Texte cité:
━━━━

Michaël Fiori (Saga) : Depuis, j’ai enregistré un second album « Ancestral Torments » avec Black Knight Symfonia et nous allons débuter la phase de démarchage. Folkearth et Folkodia sont tout aussi importants que Black Knight Symfonia. La seule différence à mes yeux est que Black Knight Symfonia officie dans son propre style. Ce groupe me demande bien plus de temps, du fait que je m’occupe de toute la composition, y compris des orchestrations qui ont une part très importante dans notre musique.
MiB : Puisque nous parlons de Folkodia, pourrais-tu nous expliquer en quoi ce projet diffère de Folkearth ? La plupart des musiciens sont communs aux deux groupes et le style musical est relativement similaire. Pourquoi avez-vous choisi de différencier les deux projets ?
Michaël Fiori (Saga) : Folkodia incorpore en effet certains membres du groupe Folkearth. La différence entre les deux groupes tient principalement au fait que Folkodia propose une musique plus épique, qui intègre davantage de parties ‘Heavy’. Aussi, Folkodia ne traite pas de mythologie nordique, mais s’ouvre à tous types de mythologie et à l’histoire romaine. L’approche musicale, lors de la composition, est donc un peu différente. Avec Folkodia, je me sens plus libre de mélanger les ambiances extrêmes et l’épique, tandis qu’avec Folkearth je me tiens plus à du Folk Métal traditionnel.

━━━━

Jeu de données:
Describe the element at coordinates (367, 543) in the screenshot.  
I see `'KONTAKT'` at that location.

━━━━

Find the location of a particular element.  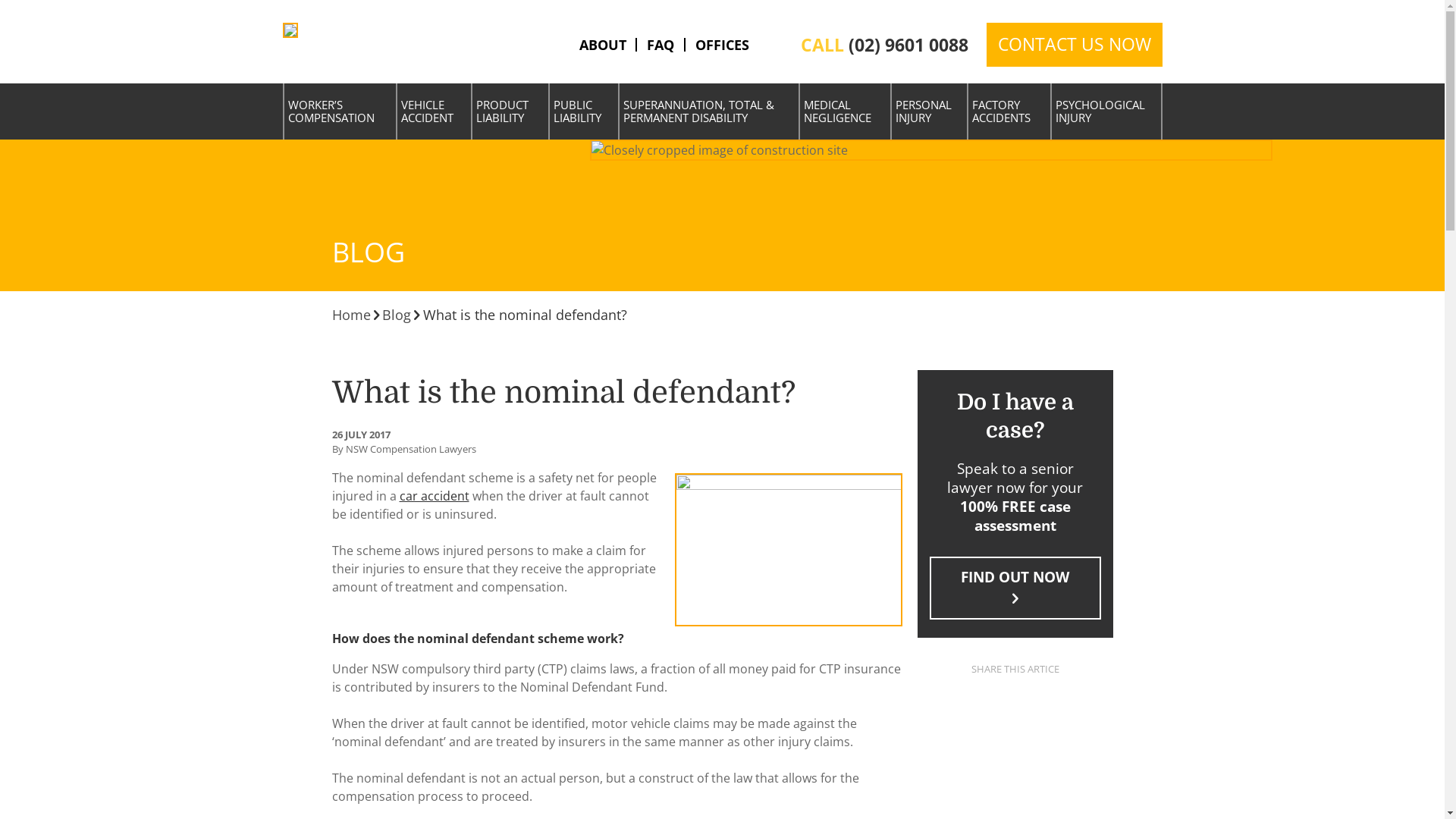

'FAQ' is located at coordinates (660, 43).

━━━━

Travail demandé:
1. Répondez à ces questions sur l'extrait d'entretien, en une ligne chacune :
(a) Quel est le titre du second album enregistré avec Black Knight Symfonia ?
(b) De quelle partie du travail Michaël Fiori s'occupe-t-il dans Black Knight Symfonia ?
(c) Quels thèmes Folkodia aborde-t-il ?
2. Reformulez sous forme de liste à puces le paragraphe de l'extrait d'entretien qui commence par « Michaël Fiori (Saga) : Folkodia incorpore », en conservant ses faits principaux.
3. Poursuivez l'extrait d'entretien après sa dernière phrase.

Réponses par tâche:
1.
(a) « Ancestral Torments ».
(b) De toute la composition, y compris des orchestrations.
(c) Tous types de mythologie et l'histoire romaine, et non la mythologie nordique.

2.
- Folkodia compte certains membres de Folkearth.
- Sa musique est plus épique et comporte davantage de parties « Heavy ».
- Ses thèmes : tous types de mythologie et l'histoire romaine, pas la mythologie nordique.
- L'approche de composition diffère donc légèrement.
- Folkodia mélange plus librement ambiances extrêmes et épique.
- Folkearth reste plus proche du Folk Métal traditionnel.

3.
MiB : Depuis 2009, nous avons pu chroniquer cinq albums de Folkearth et quatre de Folkodia. Ce qui fait, en moyenne, trois albums par an. Ne crains-tu pas que cette ‘surabondance’ de sorties joue un peu en votre défaveur ?
Michaël Fiori (Saga) : Le rythme réel de sortie est d’un album par an. Nous avons eu, en effet, une période avec des sorties plus rapprochées car nous avons eu un décalage de sortie d’album (problème de pressage à l’usine) ainsi qu’un album acoustique pour chacun des groupes qui a été composé par des compositeurs différents de ceux qui officient pour les albums métal. Cela peut sembler être un rythme de sorties rapide, mais ça ne l’est pas tant que cela quand on prend en considération toute la spécificité du groupe, à savoir que nous avons 2 à 3 compositeurs par album, ce qui multiplie grandement les possibilités de composer des morceaux. Par ailleurs, nous ne passons pas de temps sur les routes comme un groupe live. À bien y réfléchir, un groupe qui fait du live ne passe pas plus de temps que nous à la composition et certainement moins de temps que nous en studio !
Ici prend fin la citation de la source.